I understand what you mean, however, most men I think are looking for particular things with these types of engagements. I think anyone with common sense knows these appointments are not real dates. Some guys enjoy the illusion of a real date, but casting and maintaining that illusion would probably be more successful if certain basic things occur (ex: DFK, DATY, UTF). I don't know that I personally would be able to walk away saying "that was fucking great" without certain key activities involved. With reviews here generally being vague (not judging), information is already becoming more difficult to obtain. I think when dudes see GFE in the description body, they know, without having to see a giant list of acronyms, that certain basic activities are available.

I've eventually come to the opinion that no session can really be a Girlfriend Experience for me. Always in the back of my mind is the sad realization that the only reason a woman wants to spend this kind of time with me is because I'm paying for it.
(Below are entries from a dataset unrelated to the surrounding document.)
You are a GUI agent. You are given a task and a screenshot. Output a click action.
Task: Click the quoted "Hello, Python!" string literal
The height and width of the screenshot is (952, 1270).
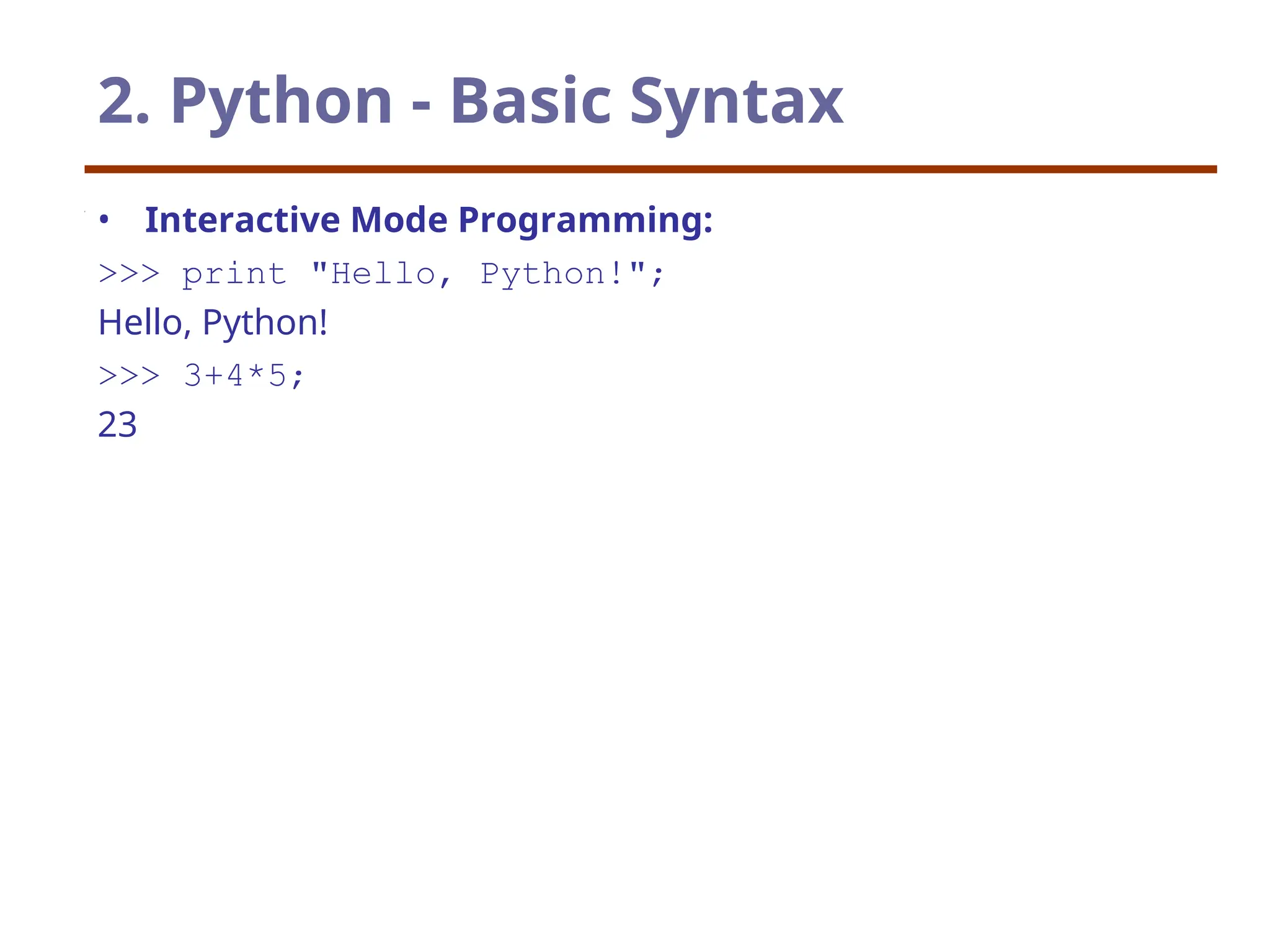[x=477, y=274]

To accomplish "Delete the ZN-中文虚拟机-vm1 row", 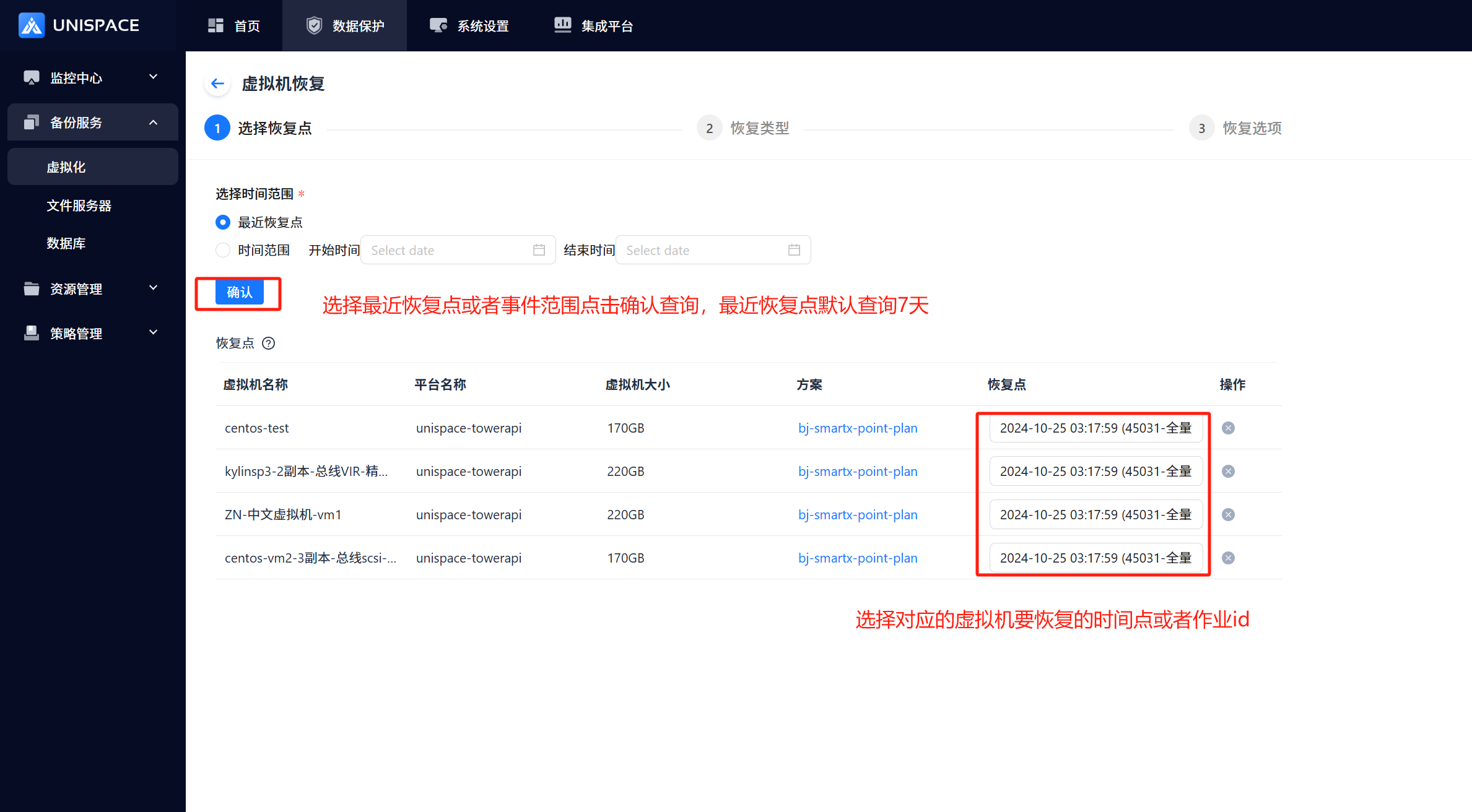I will tap(1228, 515).
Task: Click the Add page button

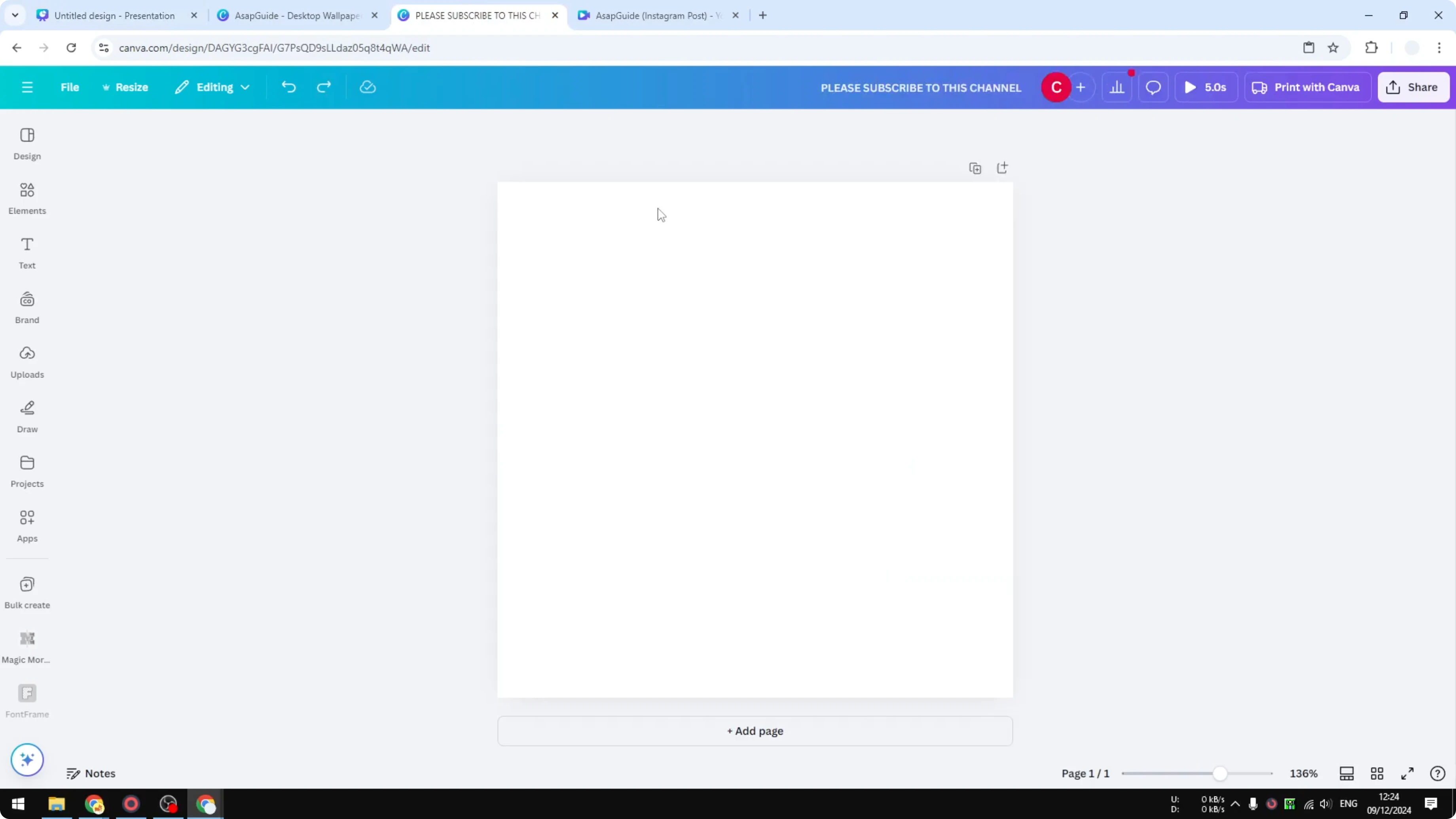Action: [x=755, y=731]
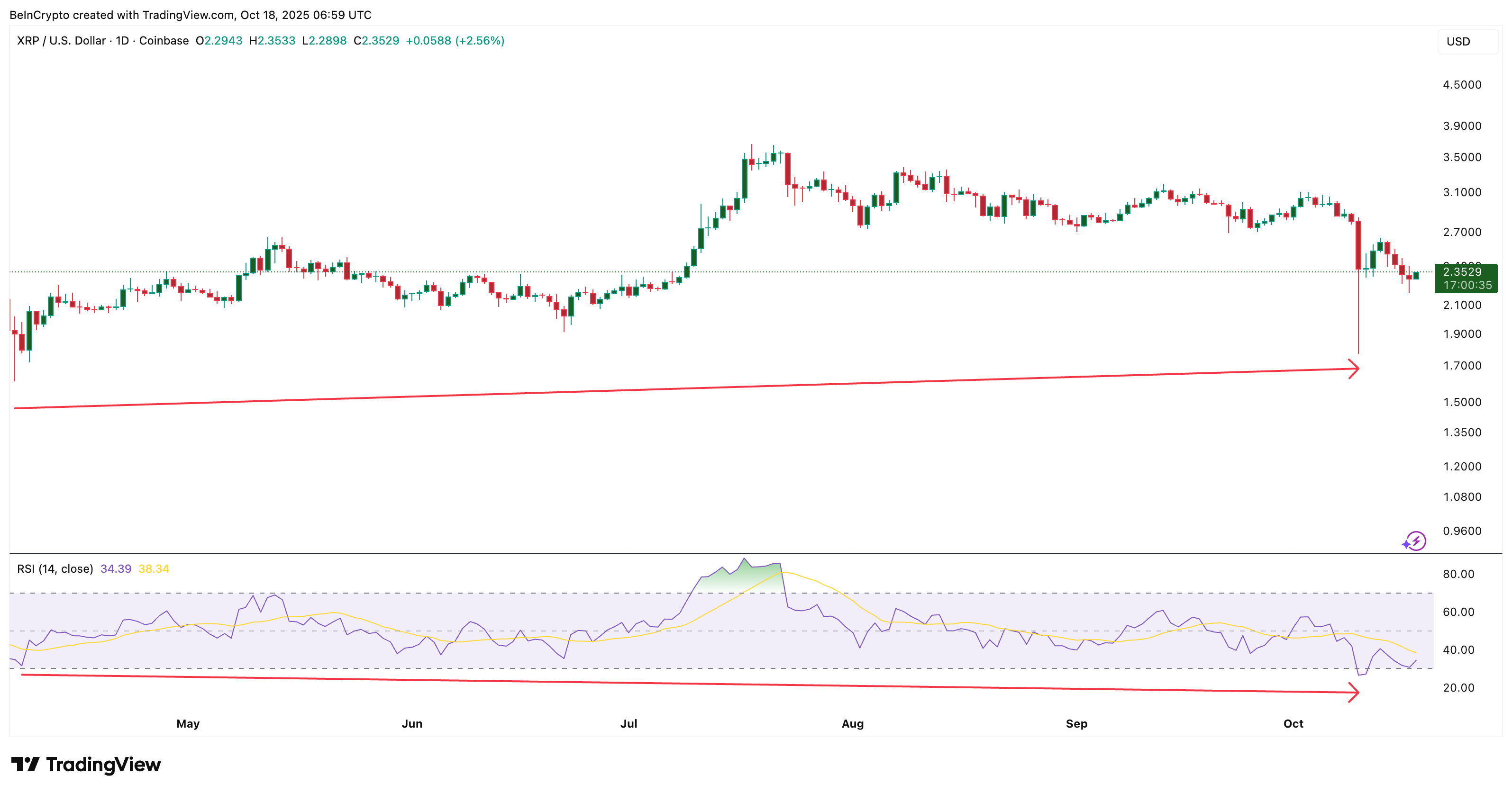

This tears the illusion apart.

You put my thoughts into words. 

I do enjoy certain activities and those activities are important for me to fully enjoy myself, and I always want my companions to do what they they enjoy doing.  If we are both (or all) not having fun, it doesn't work for me.  Because of that, this board has been a valuable (and fun) resource.  I'm also someone who enjoys the fantasy while realizing that it is my dollars that allow the fantasy to happen.

Thanks so much for this thoughtful post.